Two Questions That Will Help You Find Respectful Solutions to the Challenges You Face With Your Children.
How many times have you been faced with your child’s difficult behavior and thought, “I just don’t understand why we keep having a problem with this?” As parents we are faced with challenges every day. Some challenges are easy to understand and we know just how to handle them, others are baffling, and we spend hours trying to understand what is going on. Whenever I find myself in that confused and almost desperate spot I ask two questions and I almost always find the answer I’m looking for.
First Question: Is what I’m asking of my child developmentally appropriate for them? For example, If I am asking my two year-old to sit at the dinner table quietly for an hour with the family and discuss the days events, he is going to resist. There will be screaming and tears and many other unpleasant displays that make for a less than peaceful dinner. While having the entire family sit and share their day with one another is something I really would like, it is simply not something my two year-old is developmentally capable of.
I stress the child’s developmental readiness and not their age, because none of us develop according to some all-encompassing chart that dictates all our mental, physical, social and emotional growth. One two year-old might be very verbal while another might not say much at all, yet both are developing at exactly the right rate for them. So it is imperative that you observe and know your own child’s development in any specific area so you can set your expectations.
Problems sometimes arise when we think our child is developmentally ready and they are, in fact, not. The great thing is they will tell us -- we just have to recognize their signs. Instead of seeing my child’s throwing of her strawberries as a direct assault on my tablecloth, I might stop and ask is she ready to have a plate full of food set in front of her, or does she needs me to offer her one bite at a time.
Another trap that it is easy to fall into is letting society tell us what our kids should be ready for at any given age. For instance, just about everywhere you go you hear people telling very young children to “share.” One toddler has a toy and another toddler wants it, and then in comes some adult like the dues ex machina in an ancient Greek tragedy and demands that the first child share. If you in fact mean sharing as in: recognizing someone else’s wants and empathizing with that person then deciding on your own that you want to ease their distress by giving them part or all of what you have, well that is something that most toddlers just can’t do. They tell us that every time they scream when we take their ball away and give it to some other kid who also wants it. If we accept that our toddler is just not developmentally ready for this level of empathy we can see the toddler toy struggle in a whole different light.
Second Question: Have I been clear and consistent with my limits? What do I expect of the child in this situation and what will be my compassionate, respectful, but yet firm response when my child tests the limits? Once we answer that question we must calmly and confidently have that response every time.
One place we get into trouble is not having a clear expectation for our child in a particular situation. Do I expect him to stay in his bed for rest time or just in his room? Does the door need to be shut or can it be open? When we don’t know, they don’t know. What do all children do when a limit is uncertain? They test.

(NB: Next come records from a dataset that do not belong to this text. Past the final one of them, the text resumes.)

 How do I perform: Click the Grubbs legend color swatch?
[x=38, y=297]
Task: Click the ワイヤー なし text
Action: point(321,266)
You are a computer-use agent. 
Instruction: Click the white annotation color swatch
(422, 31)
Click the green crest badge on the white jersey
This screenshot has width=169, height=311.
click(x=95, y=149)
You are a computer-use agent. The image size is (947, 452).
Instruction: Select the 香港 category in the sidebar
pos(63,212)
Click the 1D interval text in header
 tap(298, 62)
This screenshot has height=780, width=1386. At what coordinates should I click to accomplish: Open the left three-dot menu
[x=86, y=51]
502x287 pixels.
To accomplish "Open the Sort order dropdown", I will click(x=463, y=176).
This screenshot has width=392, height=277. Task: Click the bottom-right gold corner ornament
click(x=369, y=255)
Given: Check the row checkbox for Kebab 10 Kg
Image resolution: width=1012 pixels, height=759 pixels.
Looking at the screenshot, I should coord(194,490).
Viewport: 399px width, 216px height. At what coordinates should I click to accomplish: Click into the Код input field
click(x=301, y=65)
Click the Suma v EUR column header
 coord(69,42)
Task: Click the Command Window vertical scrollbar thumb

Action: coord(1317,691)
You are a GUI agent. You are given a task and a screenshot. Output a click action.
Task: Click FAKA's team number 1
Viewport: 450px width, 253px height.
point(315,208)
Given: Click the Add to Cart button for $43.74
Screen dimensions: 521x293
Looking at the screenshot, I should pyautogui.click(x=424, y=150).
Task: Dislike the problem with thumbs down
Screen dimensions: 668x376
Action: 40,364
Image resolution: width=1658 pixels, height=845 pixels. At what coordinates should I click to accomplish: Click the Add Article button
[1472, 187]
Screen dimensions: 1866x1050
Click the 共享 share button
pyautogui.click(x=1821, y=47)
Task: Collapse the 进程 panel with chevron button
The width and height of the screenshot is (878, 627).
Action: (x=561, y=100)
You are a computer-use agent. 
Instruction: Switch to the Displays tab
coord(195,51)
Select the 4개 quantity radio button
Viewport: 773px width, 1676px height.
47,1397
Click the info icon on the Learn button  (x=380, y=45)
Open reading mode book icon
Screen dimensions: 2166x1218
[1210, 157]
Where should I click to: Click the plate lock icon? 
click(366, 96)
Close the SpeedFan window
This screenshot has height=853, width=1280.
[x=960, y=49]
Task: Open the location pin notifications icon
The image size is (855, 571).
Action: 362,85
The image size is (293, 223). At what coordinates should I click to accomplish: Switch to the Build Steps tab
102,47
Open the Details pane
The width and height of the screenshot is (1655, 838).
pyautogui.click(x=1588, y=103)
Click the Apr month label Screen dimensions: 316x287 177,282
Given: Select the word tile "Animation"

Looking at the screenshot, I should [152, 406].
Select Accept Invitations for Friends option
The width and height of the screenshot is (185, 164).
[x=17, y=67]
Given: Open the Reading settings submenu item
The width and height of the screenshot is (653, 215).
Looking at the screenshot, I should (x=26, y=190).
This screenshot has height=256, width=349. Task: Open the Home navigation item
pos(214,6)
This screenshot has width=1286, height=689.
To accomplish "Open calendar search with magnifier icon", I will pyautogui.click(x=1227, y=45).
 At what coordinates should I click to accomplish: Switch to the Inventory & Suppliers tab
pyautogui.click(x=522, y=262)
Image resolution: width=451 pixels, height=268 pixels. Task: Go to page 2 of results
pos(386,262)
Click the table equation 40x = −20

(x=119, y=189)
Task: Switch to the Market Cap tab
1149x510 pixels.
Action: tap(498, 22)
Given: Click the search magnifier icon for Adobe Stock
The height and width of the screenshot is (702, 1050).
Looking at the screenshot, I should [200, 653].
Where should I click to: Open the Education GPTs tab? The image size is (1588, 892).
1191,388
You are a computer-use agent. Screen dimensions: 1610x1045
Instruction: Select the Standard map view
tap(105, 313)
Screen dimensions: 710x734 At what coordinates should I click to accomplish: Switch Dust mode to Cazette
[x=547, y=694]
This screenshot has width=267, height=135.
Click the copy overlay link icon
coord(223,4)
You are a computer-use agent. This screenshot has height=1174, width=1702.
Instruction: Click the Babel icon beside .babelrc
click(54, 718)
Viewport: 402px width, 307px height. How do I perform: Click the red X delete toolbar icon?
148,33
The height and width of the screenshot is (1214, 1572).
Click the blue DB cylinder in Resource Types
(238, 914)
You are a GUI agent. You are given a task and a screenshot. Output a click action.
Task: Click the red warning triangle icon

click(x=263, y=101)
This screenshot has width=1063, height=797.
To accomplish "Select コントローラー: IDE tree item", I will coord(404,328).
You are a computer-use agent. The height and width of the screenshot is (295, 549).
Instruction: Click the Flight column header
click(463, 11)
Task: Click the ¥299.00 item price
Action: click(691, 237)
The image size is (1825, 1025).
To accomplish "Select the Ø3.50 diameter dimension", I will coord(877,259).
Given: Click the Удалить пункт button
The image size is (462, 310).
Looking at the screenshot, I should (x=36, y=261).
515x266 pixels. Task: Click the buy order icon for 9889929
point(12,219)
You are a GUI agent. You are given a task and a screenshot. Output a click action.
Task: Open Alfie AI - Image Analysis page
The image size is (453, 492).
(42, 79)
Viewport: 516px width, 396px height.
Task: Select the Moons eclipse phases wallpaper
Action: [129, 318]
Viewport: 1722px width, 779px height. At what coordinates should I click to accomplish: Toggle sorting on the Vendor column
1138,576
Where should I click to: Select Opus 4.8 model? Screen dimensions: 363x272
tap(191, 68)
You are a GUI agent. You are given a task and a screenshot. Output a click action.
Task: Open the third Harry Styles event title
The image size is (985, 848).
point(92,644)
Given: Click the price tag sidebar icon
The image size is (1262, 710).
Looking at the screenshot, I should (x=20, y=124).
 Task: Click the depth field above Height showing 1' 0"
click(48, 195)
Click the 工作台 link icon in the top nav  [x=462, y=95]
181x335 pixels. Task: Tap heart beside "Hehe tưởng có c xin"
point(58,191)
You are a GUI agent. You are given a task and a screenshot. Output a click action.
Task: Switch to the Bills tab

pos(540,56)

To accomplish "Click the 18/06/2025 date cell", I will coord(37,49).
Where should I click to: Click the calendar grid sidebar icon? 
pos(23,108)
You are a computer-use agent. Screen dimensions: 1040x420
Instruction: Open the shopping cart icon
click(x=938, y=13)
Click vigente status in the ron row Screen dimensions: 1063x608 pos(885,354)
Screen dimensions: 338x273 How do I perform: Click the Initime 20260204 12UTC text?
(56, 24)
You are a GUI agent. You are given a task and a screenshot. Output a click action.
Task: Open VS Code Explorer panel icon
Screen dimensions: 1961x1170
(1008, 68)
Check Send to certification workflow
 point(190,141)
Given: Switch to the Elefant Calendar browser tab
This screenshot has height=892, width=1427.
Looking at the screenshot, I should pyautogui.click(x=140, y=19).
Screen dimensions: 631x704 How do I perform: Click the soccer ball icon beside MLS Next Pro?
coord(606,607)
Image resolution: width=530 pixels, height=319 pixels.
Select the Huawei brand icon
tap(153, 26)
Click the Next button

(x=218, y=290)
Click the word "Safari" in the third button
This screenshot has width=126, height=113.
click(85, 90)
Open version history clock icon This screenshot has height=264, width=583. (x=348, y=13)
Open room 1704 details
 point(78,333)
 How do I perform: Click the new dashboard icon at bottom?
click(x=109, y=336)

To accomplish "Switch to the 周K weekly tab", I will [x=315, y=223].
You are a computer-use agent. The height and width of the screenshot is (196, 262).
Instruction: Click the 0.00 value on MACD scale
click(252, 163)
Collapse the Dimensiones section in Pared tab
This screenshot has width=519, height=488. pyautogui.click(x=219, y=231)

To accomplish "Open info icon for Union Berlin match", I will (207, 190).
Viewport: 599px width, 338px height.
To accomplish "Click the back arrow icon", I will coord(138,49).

Another problem we have is balancing the compassion and respect with being firm and clear, particularly when our children are expressing big feelings about the situation. Yes we must recognize their feelings. Let them know you really hear what they are telling you, but that does not mean that the boundaries have budged at all.
The final element to the second question is probably the hardest. Consistency. Children test limits like waves test a levy -- relentlessly, everyday, every hour, sometimes every minute. They are looking to see if this is a real serious boundary like, don’t play in the street or if it has some wiggle room like, no running in the house. The reason this is so hard is because it requires us to get up and do the same thing over and over ad nauseam. When I was a kid and I mom said “I told you kids a thousand times...” I thought she was exaggerating. But she probably did tell us a thousand times. We get frustrated and tired of setting the same limit -- why aren’t they getting it? They are getting it. They just want to see how strong it is.
Lastly I want to point out that sometimes both things are happening at the same time. Let’s look at a familiar example. I check on my four year old and find that the floor of his room is covered in toys -- dinosaurs, cars, legos, little plastic animals, everywhere. So I ask him to clean up the room, and I am met with an explosion of crying and screaming that he can’t clean all this up. If I ask myself question #1 I realize that perhaps my little guy is not capable of cleaning up a mess that big all by himself. But when I ask myself questions #2 I also realize that I should have set some clear limits about how much stuff he could get out. While I enjoy seeing the T-rex drive the monster truck through Lego land, unless I am willing to clean up giant messes like this every couple of hours ( and I am not) I had better come up with some limits we both can live with and then stick to them.